■ **TEXT SEGMENT**:

Materials used and approximate cost:
Rs. 4000 Rockwool Slabs (96 kg/m3, 2 x 4, 12 nos)
Rs. 700 Aluminium Frame
Rs. 600 Plywood + cutting labour
Rs. 300 Adhesives
Rs. 1600 Fabric
Rs. 300 L-angles, screws
Rs. 7500 Total
Tools: Drilling machine, hammer, arc saw, long scale, gloves, measuring tape, marker pen.

I had a space constraints on the front wall with the projector screen on it, so I could have a maximum face width of only 18.3 inches. Ideally it should be 22-24 inches or more. For same reason, I used thin (0.75) aluminium frame for maximum exposure of rockwool on the facing side. It can be 1 thick if you decide to follow this method so that its stronger. We can always have the enclosure fully made of ply.


Phase I - Frame
Aluminium L- section frames, cut to measurement. The height would be as per your requirement ideally full height of the room.



L- angles easily available in hardware stores.



Plywood 0.75. Cut to size by a carpenter using a saw machine.



We need to chop the sharp edges of the facing side to get right angled corners for the frame to fit.






Holes drilled on both the wood and metal. It is better to mark the holes with each angle in place since the hole location in them may vary piece to piece. Remember that you would need different drill bits for metal and wood.



Secure the angles using the drilling machine with screw bit. Use washers for added grip.



Screws for angle to wood and nut-bolt for angle to frame. As tight as you can.



Repeat it for all six sides.



The first casing is ready.



It may be wobbly but don't worry once the stuffing is done, it would become more rigid.



Now that you have tried the method, the remaining frames can be made quite faster. All four are now ready




Phase II Stuffing

The rockwool slabs. They are very itchy so ensure you are wearing gloves and full hand shirt, jeans and socks when you work with them.



This is how the slabs are cut. I have ensured zero wastage accordingly.



Now using a long wooden scale, mark the measurements. For cutting, if you have an electric knife it would be a lot easier. But a simple arc saw blade would also do the job as well. Cut the panels one or two deep at a time.

■ **RECORDED DATA**:
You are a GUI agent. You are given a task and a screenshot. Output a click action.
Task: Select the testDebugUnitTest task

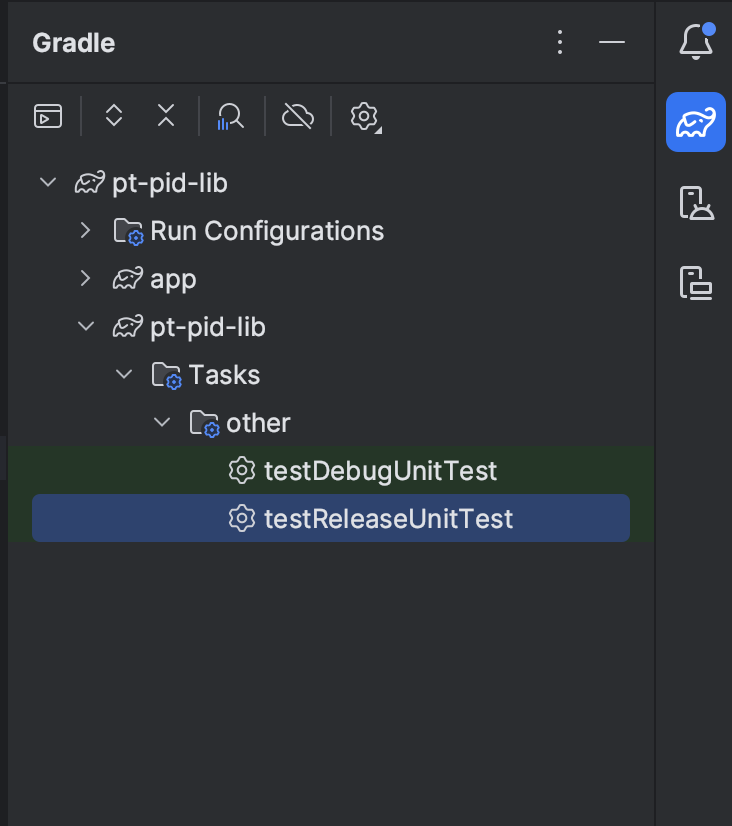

■ **DIRECTIONS**: Write what comes next in the rockwool frame-building guide, starting right after its final sentence.

■ **EXERCISE RESULT**:
This task took quite a long time for me to complete. Quite messy too.



Now the square slabs are cut diagonally.



You can start placing them in the frame as and when you chop.



I suggest to work on all 4 frames simultaneously with equal distribution.



All slabs cut from squares are now used up.



Now take the smaller rectangular bits and place them side by side. It will form a square now.



Repeat the same procedure- ie cut diagonally. The two pieces together will form a triangle of same proportions.



Start stacking them in the frame as shown in the pic. You can alternate the smaller triangle position between left and right sides. Tuck the corners of the slab so that they fit into the frame.



When you add the last two slabs, you might have to compress the ones below to make room. This is important because it helps to grip the slabs in position and add to the strength of the frame.



There you go. The stuffing is complete.





I initially planned to wrap the frame using a steel mesh. I could not find one. I managed to get a plastic one but it was not flexible enough and was too fragile to stretch. So dropped the idea.



Phase III Fabric wrap

I decided to use two layers of fabric to eliminate even the slightest fear of hazard (though I believe rockwool is quite safe according to several experiments). Even if you use single layer, it should be fine. Choose the fabric carefully in that case.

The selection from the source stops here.